RECORDS:
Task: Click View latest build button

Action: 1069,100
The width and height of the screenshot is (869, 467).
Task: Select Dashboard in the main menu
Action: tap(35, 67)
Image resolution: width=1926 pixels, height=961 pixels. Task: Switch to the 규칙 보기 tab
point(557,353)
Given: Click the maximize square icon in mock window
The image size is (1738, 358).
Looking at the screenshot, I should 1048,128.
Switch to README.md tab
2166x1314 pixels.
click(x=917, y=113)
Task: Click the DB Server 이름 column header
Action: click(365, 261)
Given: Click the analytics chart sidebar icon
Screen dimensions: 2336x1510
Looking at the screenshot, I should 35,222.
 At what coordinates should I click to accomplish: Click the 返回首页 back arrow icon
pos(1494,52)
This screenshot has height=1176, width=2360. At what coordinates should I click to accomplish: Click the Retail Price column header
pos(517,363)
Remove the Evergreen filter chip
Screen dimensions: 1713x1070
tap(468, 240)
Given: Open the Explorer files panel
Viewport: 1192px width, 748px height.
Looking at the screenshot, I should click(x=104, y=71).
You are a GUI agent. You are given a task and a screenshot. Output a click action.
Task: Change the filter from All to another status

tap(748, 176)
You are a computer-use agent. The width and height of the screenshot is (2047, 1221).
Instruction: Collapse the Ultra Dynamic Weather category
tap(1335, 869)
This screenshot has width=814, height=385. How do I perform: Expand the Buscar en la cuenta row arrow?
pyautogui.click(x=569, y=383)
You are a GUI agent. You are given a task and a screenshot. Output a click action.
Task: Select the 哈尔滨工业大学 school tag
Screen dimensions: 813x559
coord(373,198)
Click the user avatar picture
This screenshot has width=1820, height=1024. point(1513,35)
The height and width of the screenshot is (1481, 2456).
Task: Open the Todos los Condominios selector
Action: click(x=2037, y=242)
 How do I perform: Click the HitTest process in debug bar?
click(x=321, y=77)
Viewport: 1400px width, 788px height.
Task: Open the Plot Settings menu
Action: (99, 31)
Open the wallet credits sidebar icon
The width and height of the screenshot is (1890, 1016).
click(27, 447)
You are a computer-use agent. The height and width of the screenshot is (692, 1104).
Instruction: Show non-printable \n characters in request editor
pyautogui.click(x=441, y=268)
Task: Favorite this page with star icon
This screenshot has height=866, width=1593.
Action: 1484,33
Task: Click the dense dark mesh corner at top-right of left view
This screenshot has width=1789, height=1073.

WORK REQUIRED: Repeat, exactly and only, the lines above from the one containing "Instruction: Show non-printable" through the end of the material.

FINISHED EXERCISE:
Instruction: Show non-printable \n characters in request editor
pyautogui.click(x=441, y=268)
Task: Favorite this page with star icon
This screenshot has height=866, width=1593.
Action: 1484,33
Task: Click the dense dark mesh corner at top-right of left view
This screenshot has width=1789, height=1073.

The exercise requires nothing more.